Pure spinal epidural cavernous malformation (CM) is a rare hypervascular disease that is easily misinterpreted as other imaging-similar epidural lesions. The demographic characteristics, therapeutic strategies, and surgical outcomes associated with this vascular entity remains unclear.


A retrospective review of patients with pathologically proven, pure epidural CM from 2001 to 2018 was conducted. All data that included clinical manifestations, radiographic features, and treatment modalities were analyzed.
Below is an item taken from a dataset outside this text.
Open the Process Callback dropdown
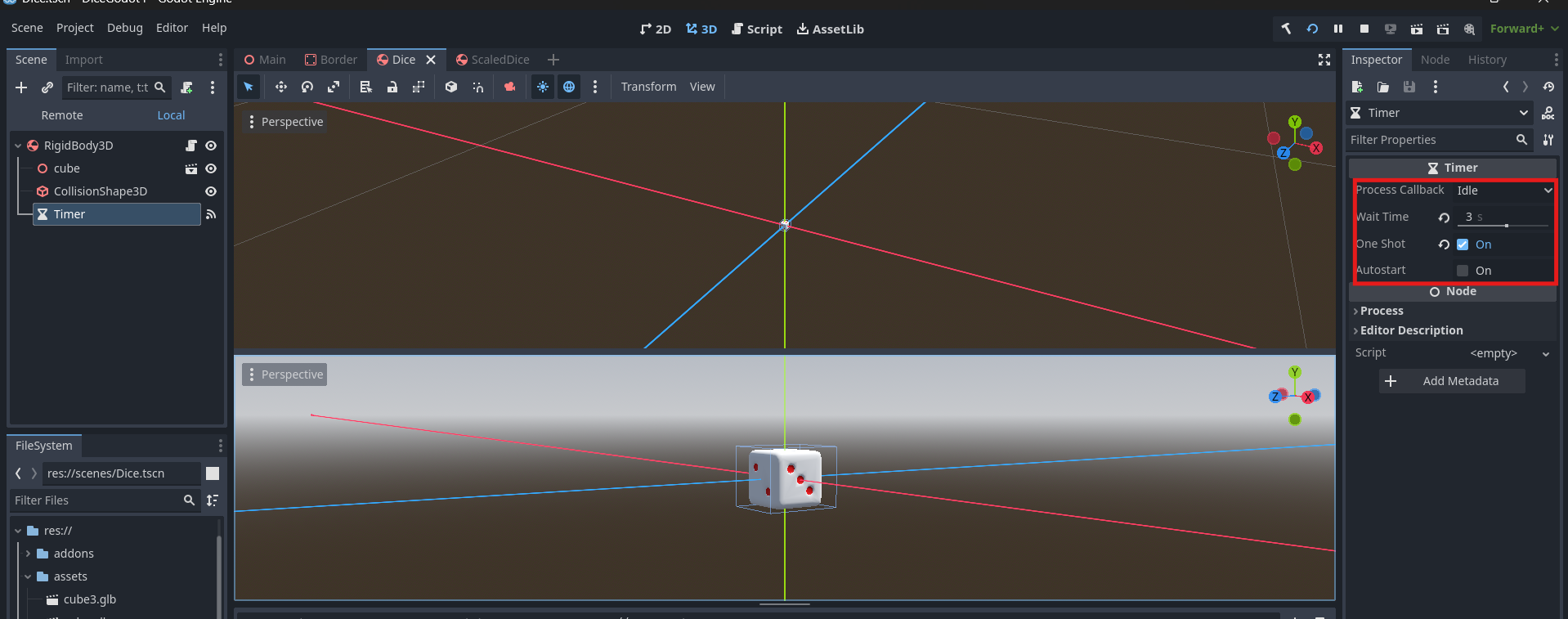Viewport: 1568px width, 619px height. (1503, 191)
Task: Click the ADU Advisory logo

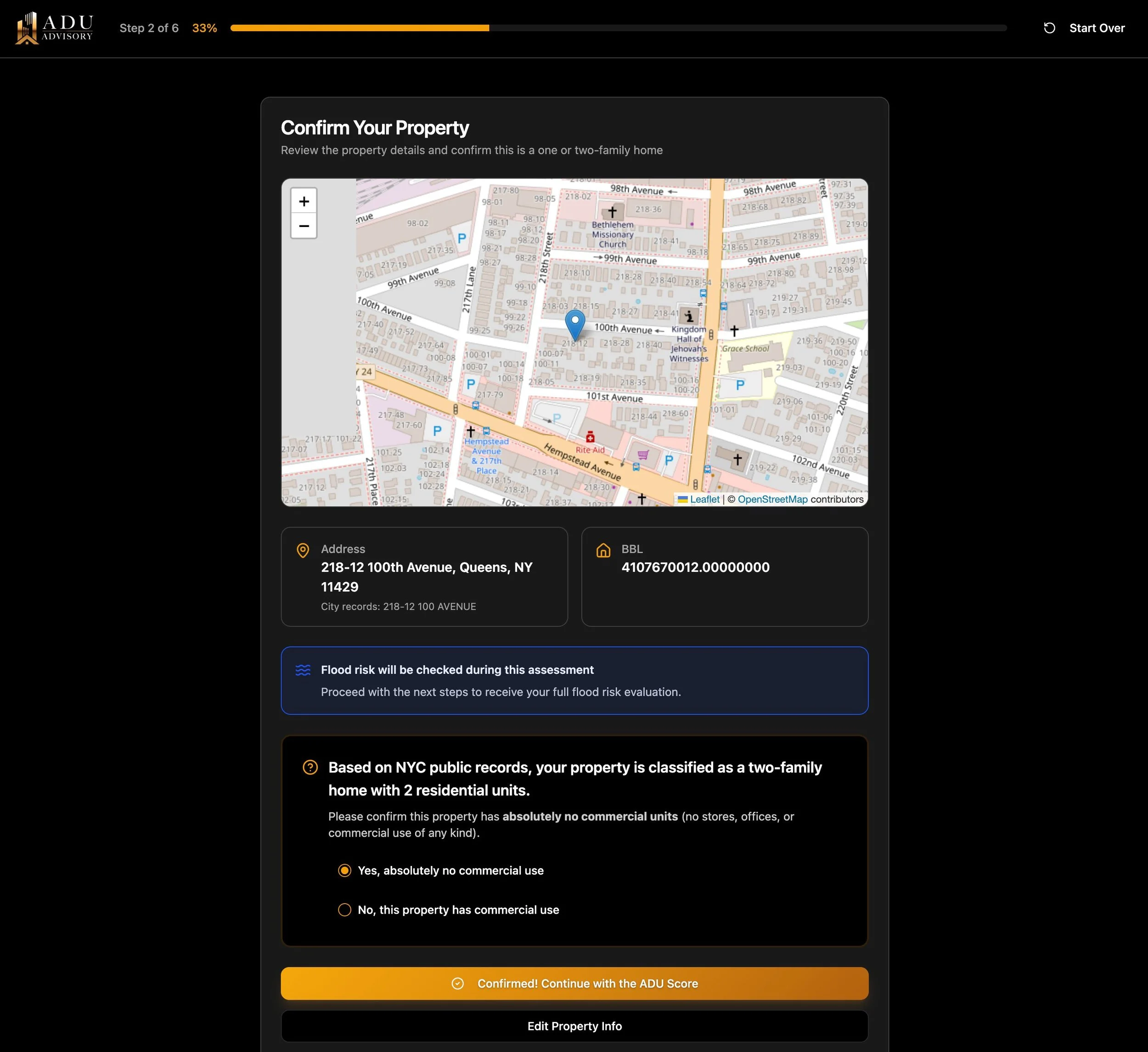Action: tap(55, 28)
Twenty-three consecutive patients with an average age of 51.5 ± 8.4 years old (range 38–70 years old) were included; of these, 52.2% were female patients. Clinical manifestation included chronic progressive nerve root disturbance syndrome in 7 patients (30.4%) and myelopathy in 16 patients (69.6%). The CM level was predominately thoracic (n = 14, 60.9%) or lumbar (n = 6, 26.1%), with the dorsal epidural space (n = 14, 60.9%) the most common site. The initial clinical diagnoses were schwannoma (n = 11, 52.2%), meningioma (n = 5, 21.7%), angioma (n = 3, 13.1%), recurrent CMs (n = 2, 8.7%), and metastatic tumor (n = 1, 4.3%). Fifteen lesions (65.2%) were isointense on T1-weighted images, and all lesions were hyperintense on T2-weighted images, with homogenously strong enhancement observed in 17 lesions (73.9%). Total resection was achieved in 18 patients (78.3%) and usually resulted in excellent clinical outcomes (n = 21, 91.3%). No patients experienced recurrence of symptoms, and lesion relapse during follow-up.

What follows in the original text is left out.